(The input Opens)

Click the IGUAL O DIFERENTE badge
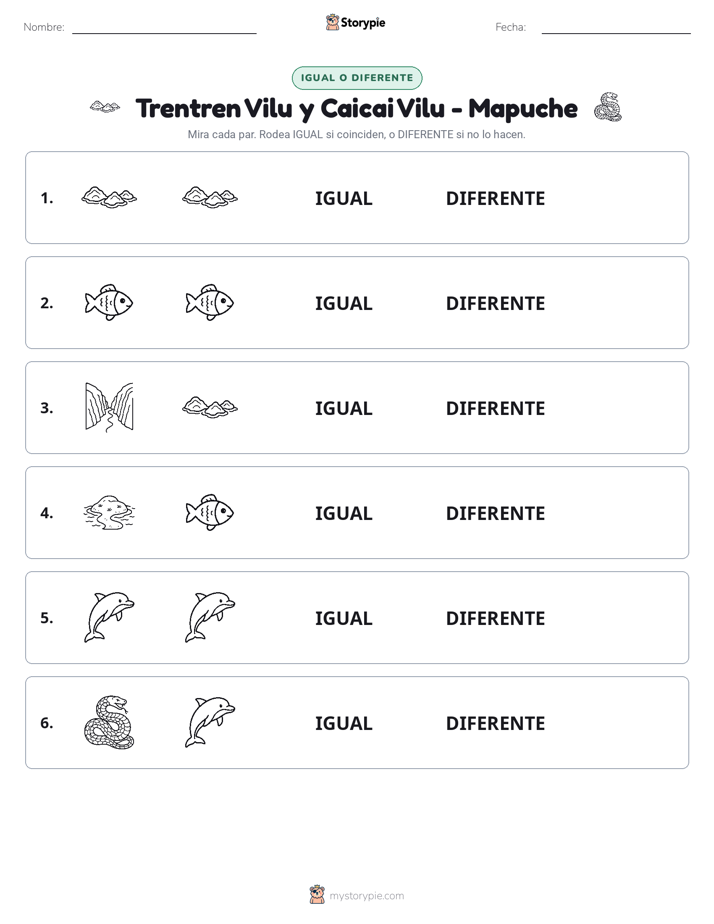This screenshot has width=714, height=924. (x=357, y=78)
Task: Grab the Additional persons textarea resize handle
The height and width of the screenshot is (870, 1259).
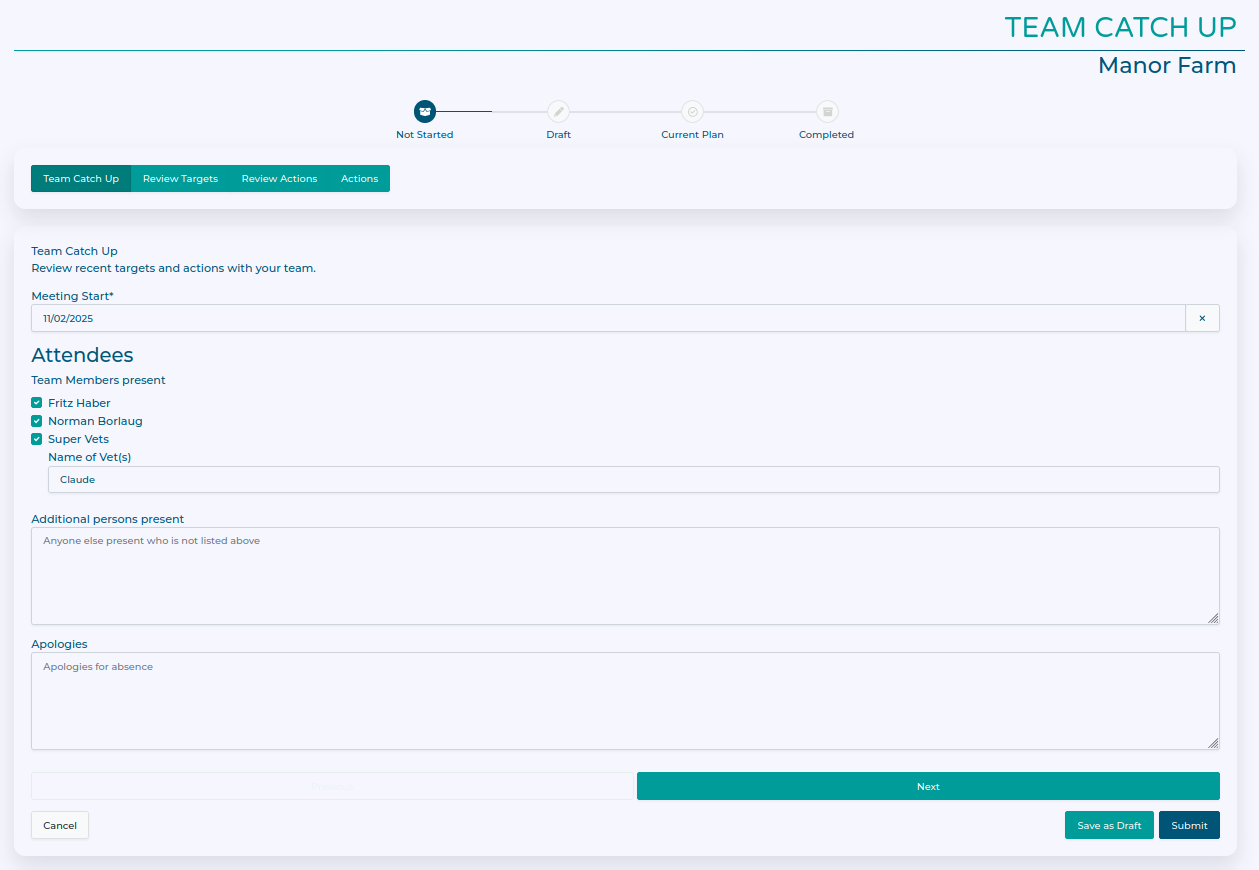Action: tap(1213, 618)
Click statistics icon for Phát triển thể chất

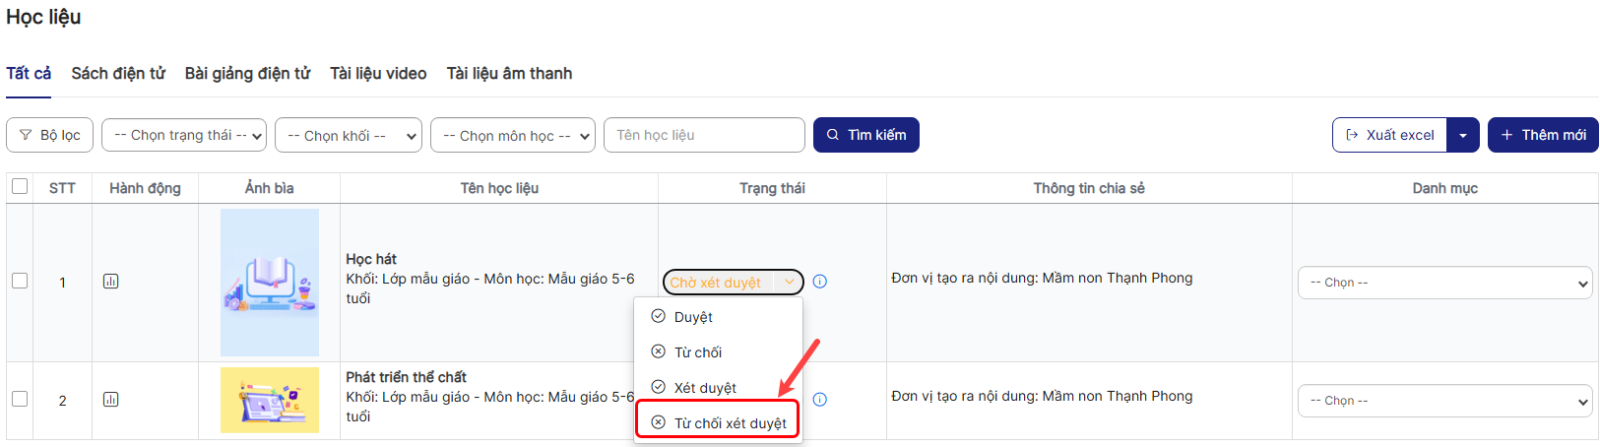pyautogui.click(x=111, y=400)

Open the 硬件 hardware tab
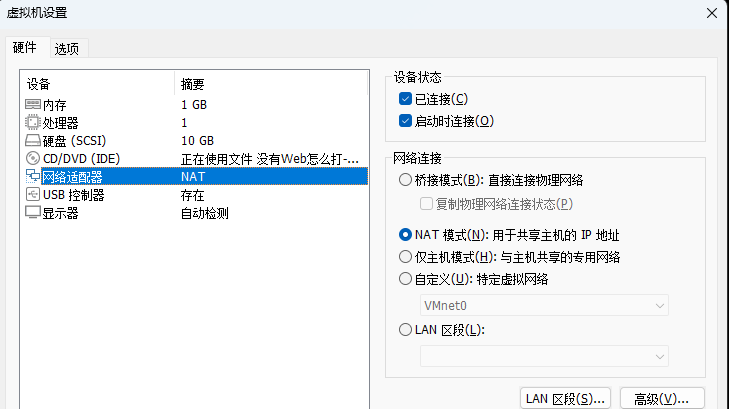click(25, 47)
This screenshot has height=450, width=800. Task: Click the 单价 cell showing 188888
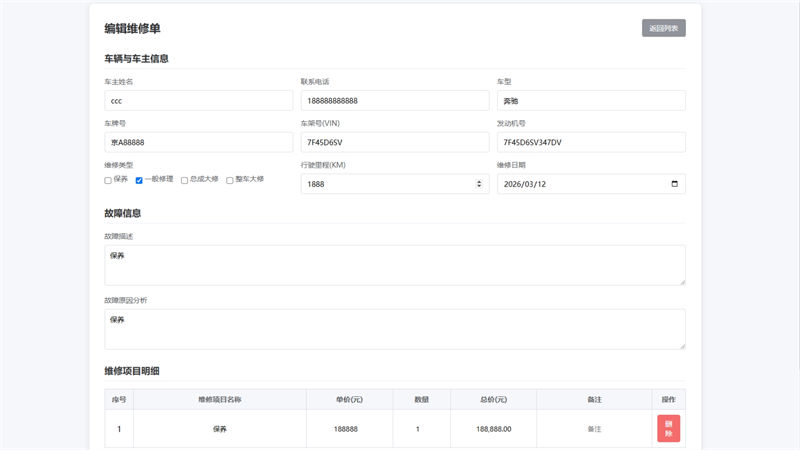click(x=349, y=429)
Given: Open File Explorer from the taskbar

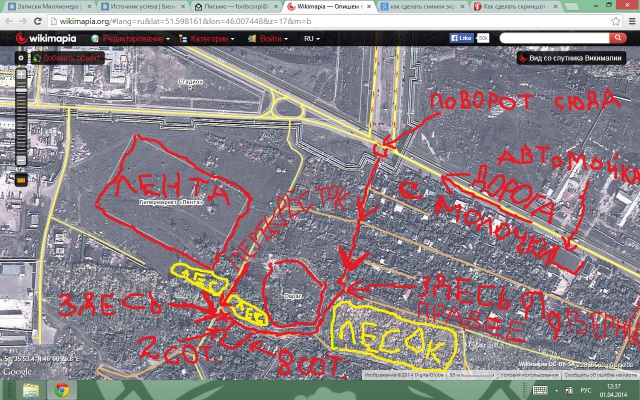Looking at the screenshot, I should (x=31, y=388).
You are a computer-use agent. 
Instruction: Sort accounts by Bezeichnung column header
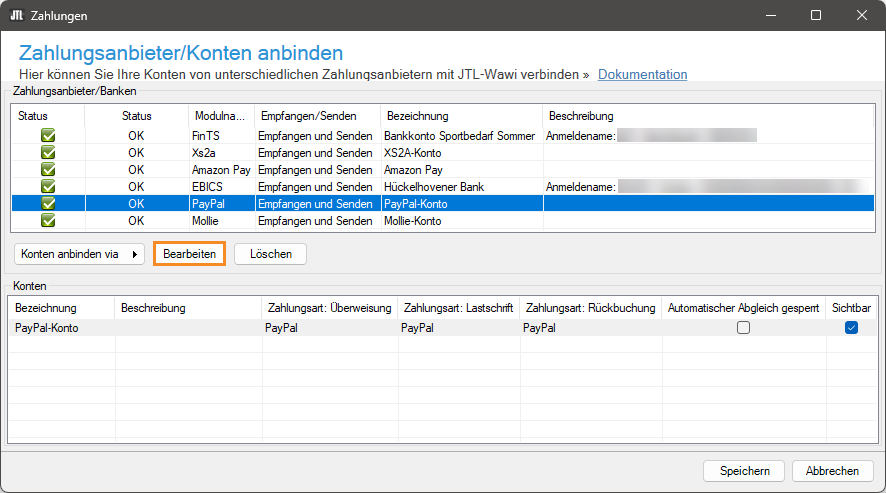60,308
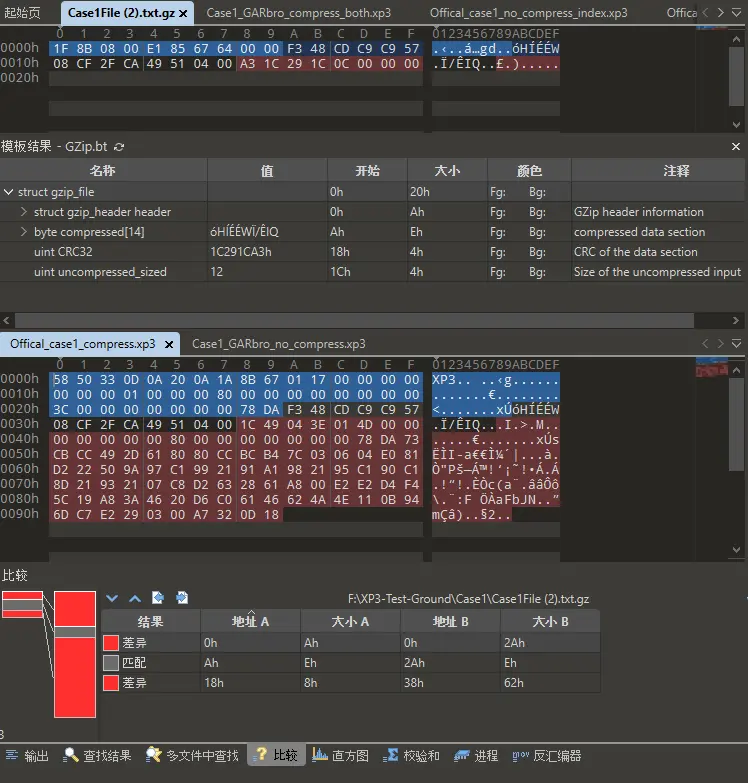The image size is (748, 783).
Task: Click the uint CRC32 template row
Action: pos(63,252)
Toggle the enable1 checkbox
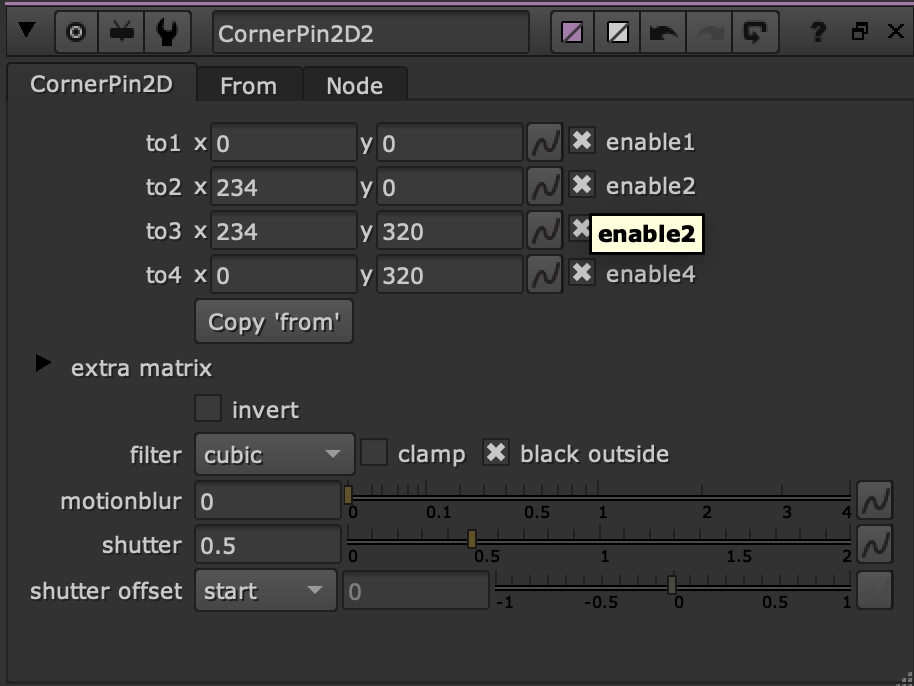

(The input Closes)

Reproduce these records exactly, but not the pictures.

Solution below:
Click the IGUAL O DIFERENTE badge
This screenshot has width=714, height=924. (x=357, y=78)
Task: Grab the Additional persons textarea resize handle
The height and width of the screenshot is (870, 1259).
Action: tap(1213, 618)
Click statistics icon for Phát triển thể chất

pyautogui.click(x=111, y=400)

Open the 硬件 hardware tab
click(25, 47)
This screenshot has height=450, width=800. Task: Click the 单价 cell showing 188888
click(x=349, y=429)
Given: Open File Explorer from the taskbar

Looking at the screenshot, I should (x=31, y=388).
You are a computer-use agent. 
Instruction: Sort accounts by Bezeichnung column header
60,308
The image size is (748, 783).
Task: Click the uint CRC32 template row
Action: pos(63,252)
Toggle the enable1 checkbox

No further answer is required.